> _AIM OF THE TASK_: Copy each line of the material in which the word "Show" appears.

─── EXERCISE DATA ───

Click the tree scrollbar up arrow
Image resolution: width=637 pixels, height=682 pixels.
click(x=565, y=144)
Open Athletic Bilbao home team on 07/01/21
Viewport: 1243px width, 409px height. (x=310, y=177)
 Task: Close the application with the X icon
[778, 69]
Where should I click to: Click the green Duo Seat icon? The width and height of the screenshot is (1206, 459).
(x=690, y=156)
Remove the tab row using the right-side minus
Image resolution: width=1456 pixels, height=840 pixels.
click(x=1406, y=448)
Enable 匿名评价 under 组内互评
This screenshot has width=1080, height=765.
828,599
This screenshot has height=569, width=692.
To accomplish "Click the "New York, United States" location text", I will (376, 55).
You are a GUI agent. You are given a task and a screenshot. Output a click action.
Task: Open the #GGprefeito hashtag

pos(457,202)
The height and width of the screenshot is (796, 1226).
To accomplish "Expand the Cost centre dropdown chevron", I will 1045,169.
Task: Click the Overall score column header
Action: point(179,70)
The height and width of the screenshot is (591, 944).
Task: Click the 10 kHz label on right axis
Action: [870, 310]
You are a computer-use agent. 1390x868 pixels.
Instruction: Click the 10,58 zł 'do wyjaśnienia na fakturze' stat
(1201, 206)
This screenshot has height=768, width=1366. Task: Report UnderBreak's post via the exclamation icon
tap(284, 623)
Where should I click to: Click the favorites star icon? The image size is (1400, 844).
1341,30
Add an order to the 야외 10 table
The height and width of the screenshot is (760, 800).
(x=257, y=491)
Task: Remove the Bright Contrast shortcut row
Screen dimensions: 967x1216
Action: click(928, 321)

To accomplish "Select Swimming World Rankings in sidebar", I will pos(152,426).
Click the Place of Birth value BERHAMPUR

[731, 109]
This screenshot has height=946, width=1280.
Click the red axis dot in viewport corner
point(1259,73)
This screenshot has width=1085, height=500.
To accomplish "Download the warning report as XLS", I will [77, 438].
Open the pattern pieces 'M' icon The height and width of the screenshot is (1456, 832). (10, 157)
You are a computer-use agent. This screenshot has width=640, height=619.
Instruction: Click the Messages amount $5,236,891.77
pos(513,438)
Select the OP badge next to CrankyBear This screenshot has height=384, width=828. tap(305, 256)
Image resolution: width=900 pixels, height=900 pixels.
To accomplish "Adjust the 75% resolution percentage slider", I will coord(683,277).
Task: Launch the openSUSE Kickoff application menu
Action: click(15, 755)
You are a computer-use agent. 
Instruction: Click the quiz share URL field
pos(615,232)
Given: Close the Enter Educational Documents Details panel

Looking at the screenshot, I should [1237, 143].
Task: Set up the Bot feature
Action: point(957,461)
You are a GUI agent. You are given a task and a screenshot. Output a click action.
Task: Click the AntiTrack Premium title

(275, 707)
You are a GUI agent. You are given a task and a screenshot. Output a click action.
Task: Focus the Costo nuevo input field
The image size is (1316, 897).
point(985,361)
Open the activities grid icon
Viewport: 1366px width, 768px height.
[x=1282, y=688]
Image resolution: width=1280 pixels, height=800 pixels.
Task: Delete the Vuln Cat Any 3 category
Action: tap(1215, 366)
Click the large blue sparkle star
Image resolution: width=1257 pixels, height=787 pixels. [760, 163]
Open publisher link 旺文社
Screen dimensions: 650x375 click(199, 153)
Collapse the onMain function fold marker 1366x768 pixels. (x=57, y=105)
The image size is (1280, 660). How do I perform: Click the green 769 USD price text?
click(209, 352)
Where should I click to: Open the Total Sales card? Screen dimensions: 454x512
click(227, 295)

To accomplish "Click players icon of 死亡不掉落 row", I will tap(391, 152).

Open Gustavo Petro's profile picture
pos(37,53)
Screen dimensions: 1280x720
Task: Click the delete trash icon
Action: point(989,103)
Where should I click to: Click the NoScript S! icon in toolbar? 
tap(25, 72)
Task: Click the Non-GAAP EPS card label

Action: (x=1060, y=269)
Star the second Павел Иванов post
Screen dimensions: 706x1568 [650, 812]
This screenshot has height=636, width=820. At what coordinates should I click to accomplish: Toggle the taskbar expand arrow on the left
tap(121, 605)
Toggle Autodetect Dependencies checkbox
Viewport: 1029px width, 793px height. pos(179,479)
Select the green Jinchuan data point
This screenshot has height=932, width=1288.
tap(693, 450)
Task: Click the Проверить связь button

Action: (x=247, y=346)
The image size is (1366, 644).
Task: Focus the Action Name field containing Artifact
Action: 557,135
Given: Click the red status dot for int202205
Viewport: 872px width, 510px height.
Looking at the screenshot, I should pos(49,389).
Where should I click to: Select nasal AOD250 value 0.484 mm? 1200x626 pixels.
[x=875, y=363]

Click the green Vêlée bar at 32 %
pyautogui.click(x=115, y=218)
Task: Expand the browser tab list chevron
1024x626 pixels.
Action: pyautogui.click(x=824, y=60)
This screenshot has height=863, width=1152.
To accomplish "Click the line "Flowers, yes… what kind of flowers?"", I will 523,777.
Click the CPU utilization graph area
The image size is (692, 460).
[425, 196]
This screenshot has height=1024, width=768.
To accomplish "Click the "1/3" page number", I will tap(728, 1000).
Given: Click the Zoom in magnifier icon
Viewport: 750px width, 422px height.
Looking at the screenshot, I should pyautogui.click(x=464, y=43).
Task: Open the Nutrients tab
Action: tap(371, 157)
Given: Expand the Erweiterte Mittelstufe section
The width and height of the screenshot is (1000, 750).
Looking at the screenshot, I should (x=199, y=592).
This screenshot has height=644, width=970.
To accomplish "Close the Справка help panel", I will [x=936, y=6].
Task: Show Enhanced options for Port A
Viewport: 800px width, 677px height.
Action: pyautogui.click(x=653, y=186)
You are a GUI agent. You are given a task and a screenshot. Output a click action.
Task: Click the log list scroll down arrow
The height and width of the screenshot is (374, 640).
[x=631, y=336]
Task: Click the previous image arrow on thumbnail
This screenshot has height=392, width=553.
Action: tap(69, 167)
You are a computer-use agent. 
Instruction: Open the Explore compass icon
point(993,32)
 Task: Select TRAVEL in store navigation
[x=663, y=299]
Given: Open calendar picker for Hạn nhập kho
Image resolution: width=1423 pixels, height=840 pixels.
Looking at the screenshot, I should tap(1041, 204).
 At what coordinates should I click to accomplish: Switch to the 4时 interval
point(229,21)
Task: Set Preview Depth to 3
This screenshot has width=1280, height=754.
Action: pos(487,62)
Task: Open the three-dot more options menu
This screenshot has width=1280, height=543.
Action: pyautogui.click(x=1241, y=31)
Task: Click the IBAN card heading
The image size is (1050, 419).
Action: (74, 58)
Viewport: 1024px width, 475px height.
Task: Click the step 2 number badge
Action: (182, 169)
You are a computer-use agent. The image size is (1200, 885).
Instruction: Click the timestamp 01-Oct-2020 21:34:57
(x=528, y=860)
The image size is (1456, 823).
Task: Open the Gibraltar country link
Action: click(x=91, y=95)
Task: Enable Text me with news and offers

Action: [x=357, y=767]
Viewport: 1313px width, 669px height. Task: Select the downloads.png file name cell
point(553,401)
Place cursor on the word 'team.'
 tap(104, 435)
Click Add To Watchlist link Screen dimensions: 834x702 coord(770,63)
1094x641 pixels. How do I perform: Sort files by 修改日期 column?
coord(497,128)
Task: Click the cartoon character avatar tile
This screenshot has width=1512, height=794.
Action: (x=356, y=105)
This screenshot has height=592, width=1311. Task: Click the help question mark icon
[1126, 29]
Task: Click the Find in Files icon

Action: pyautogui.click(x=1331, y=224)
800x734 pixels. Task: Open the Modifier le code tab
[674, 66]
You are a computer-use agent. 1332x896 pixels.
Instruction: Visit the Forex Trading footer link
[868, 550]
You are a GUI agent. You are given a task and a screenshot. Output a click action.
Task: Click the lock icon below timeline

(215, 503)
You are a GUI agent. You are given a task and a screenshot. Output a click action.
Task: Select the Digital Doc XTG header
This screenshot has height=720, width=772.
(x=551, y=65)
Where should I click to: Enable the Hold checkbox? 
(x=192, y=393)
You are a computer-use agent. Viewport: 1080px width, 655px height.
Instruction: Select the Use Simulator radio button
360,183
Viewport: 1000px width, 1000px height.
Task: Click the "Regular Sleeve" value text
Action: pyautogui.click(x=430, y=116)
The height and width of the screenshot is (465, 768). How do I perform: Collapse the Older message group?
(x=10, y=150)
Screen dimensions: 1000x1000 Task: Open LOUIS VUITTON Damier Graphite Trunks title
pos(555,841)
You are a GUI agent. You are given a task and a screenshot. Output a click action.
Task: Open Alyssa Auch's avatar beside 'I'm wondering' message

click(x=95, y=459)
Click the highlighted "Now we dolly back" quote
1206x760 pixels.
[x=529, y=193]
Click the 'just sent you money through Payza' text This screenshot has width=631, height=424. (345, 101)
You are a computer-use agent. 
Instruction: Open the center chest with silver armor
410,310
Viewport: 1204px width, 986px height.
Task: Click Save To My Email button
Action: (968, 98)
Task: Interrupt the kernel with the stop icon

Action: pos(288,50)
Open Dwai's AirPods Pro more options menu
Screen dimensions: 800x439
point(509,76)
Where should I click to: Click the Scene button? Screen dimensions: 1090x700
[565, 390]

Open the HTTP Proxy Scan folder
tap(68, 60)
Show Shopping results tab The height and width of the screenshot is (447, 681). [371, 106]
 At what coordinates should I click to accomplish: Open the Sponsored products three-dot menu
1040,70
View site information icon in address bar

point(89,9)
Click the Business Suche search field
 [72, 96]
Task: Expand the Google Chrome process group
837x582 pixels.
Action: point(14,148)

───

> _YOUR RESPONSE_:
Task: Show Enhanced options for Port A
Show Shopping results tab The height and width of the screenshot is (447, 681). [371, 106]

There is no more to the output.